* Supplied information *
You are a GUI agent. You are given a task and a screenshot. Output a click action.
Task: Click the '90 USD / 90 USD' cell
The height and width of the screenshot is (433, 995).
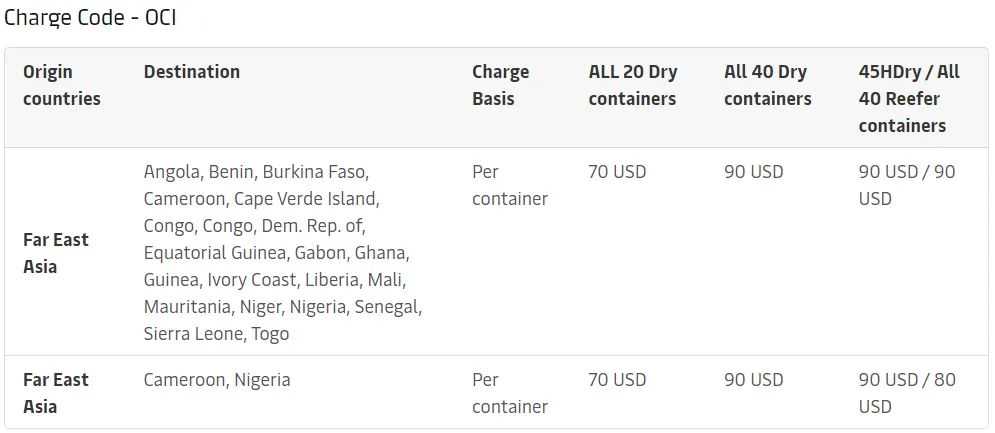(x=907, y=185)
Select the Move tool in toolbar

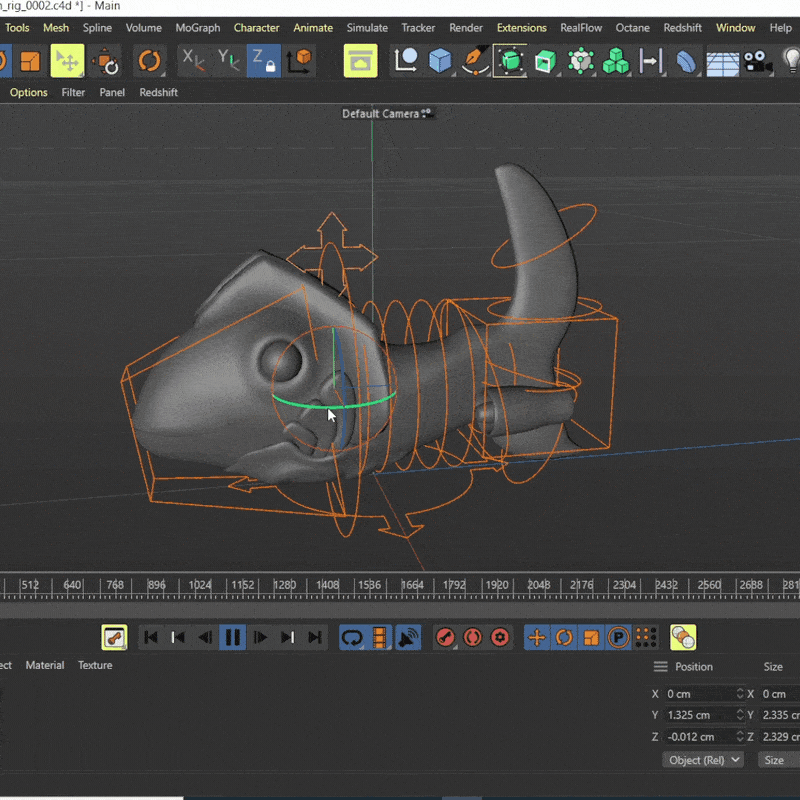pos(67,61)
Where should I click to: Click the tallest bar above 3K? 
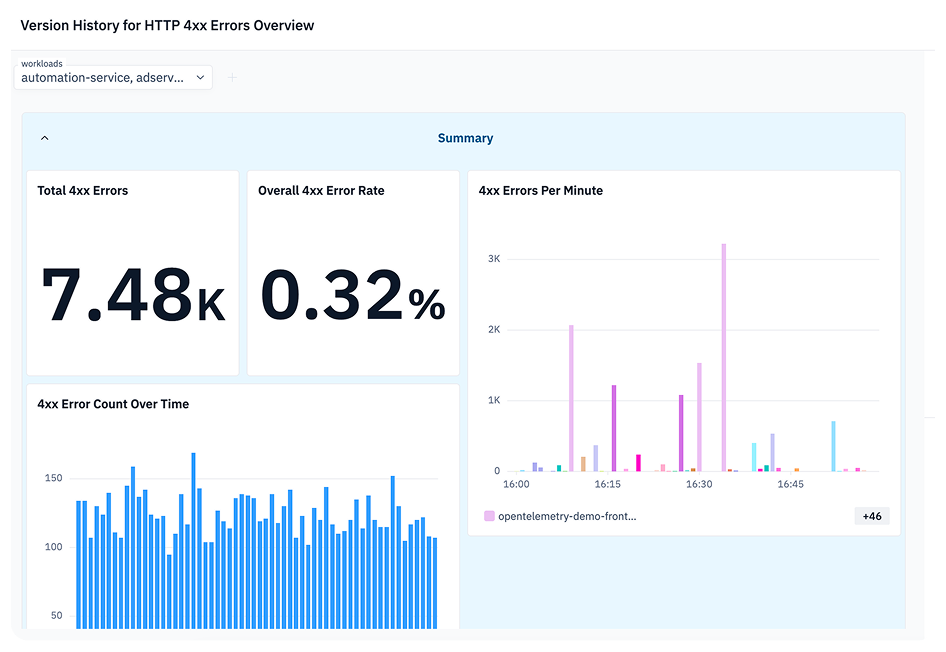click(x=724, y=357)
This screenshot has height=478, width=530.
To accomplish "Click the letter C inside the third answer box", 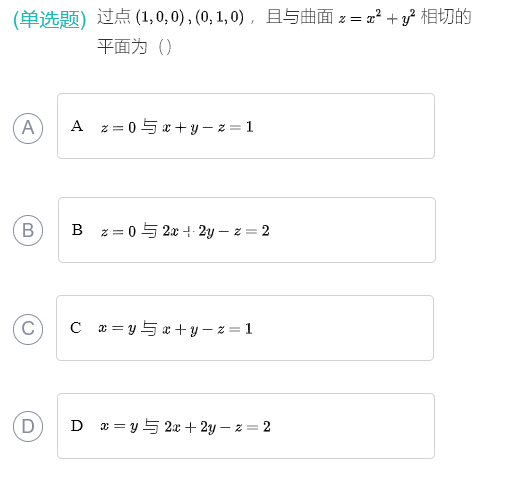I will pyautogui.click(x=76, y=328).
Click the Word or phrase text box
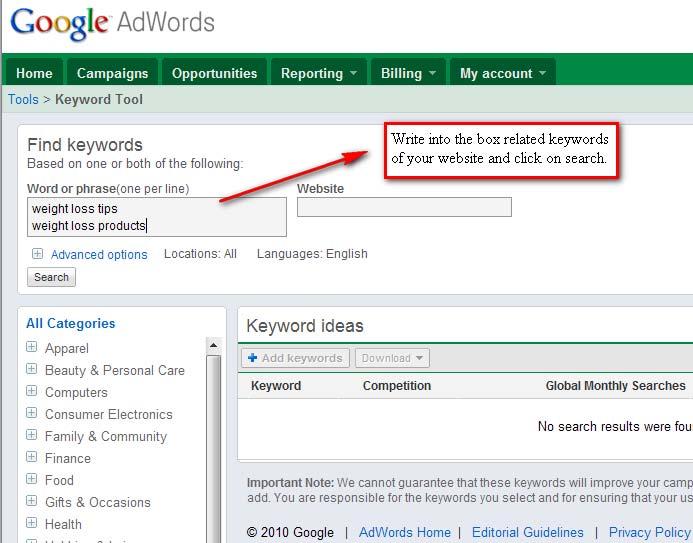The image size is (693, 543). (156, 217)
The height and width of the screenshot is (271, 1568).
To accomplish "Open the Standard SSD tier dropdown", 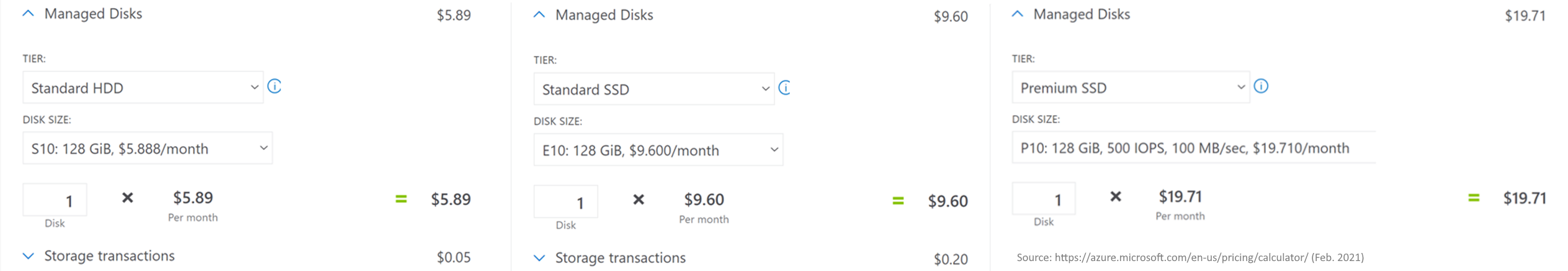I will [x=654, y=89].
* * *
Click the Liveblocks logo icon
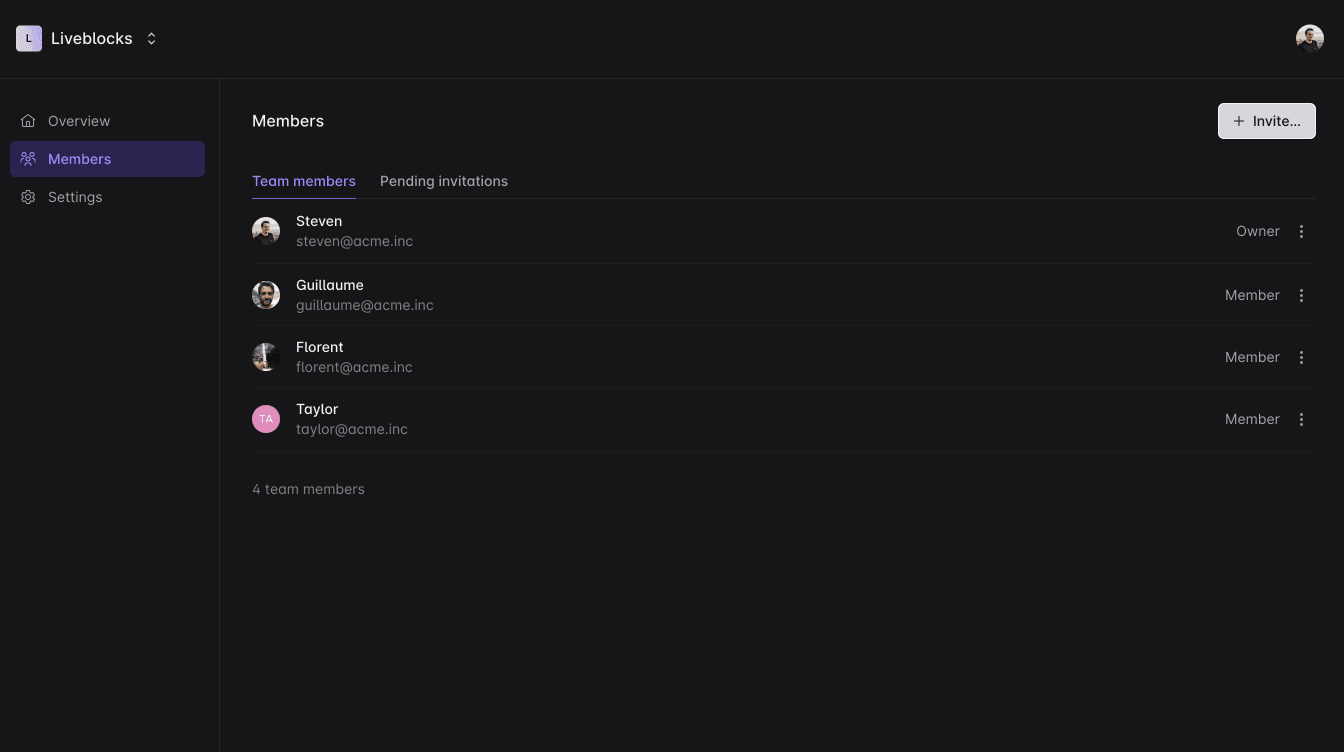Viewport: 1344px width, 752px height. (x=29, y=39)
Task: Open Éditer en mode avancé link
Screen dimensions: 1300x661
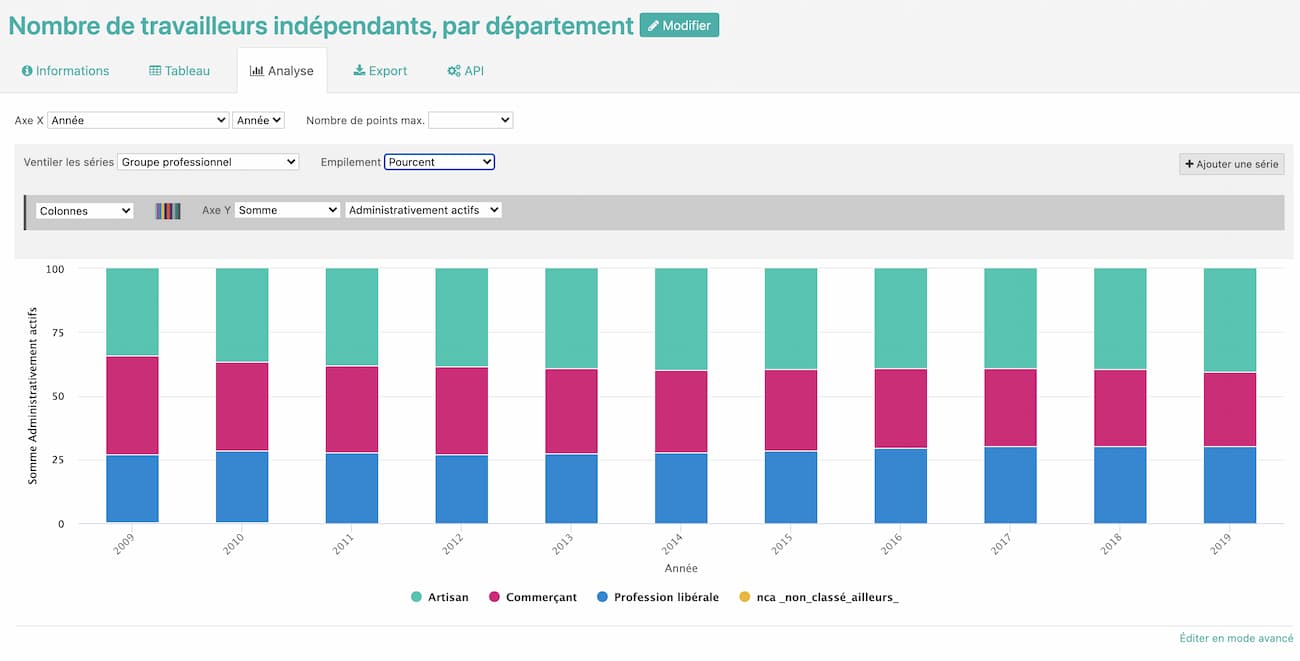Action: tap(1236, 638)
* * *
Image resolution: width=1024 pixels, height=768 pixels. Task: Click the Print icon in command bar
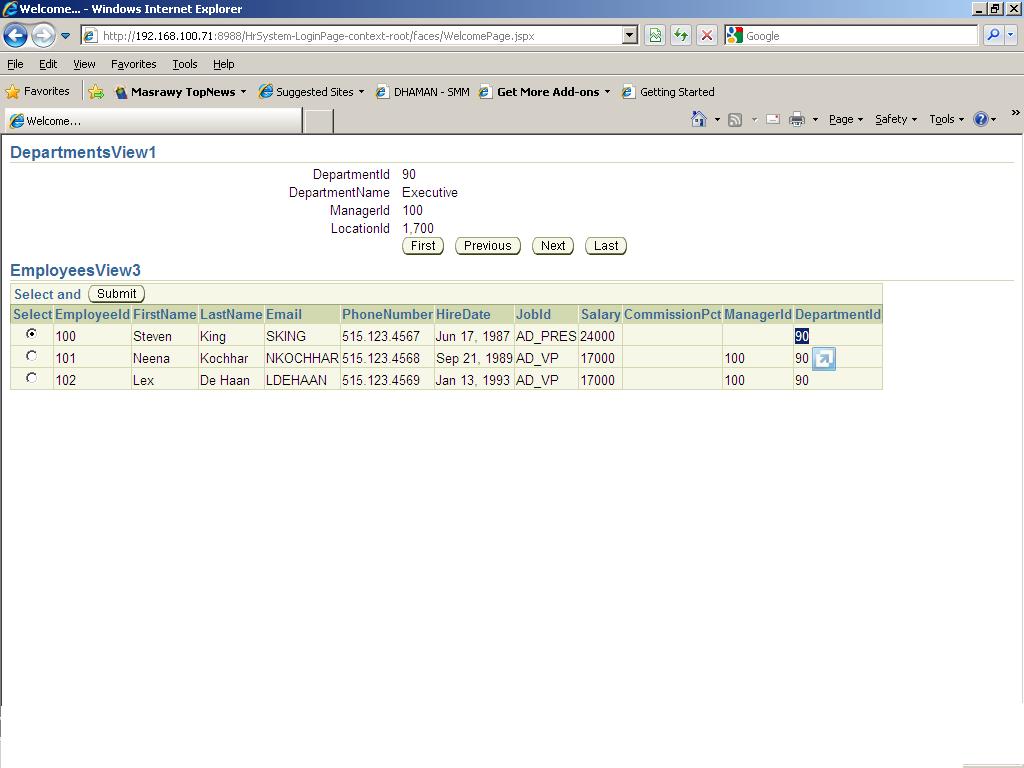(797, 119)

* Task to complete *
Leave the pictures out, and transcribe exactly the lines above starting at the one that contains "You are a GUI" and ending at the one that contains "This screenshot has height=478, width=530.".

* Solution to the exercise *
You are a GUI agent. You are given a task and a screenshot. Output a click action.
Task: Click the '90 USD / 90 USD' cell
The height and width of the screenshot is (433, 995).
(x=907, y=185)
Select the Move tool in toolbar

pos(67,61)
Where should I click to: Click the tallest bar above 3K? 
click(x=724, y=357)
This screenshot has height=478, width=530.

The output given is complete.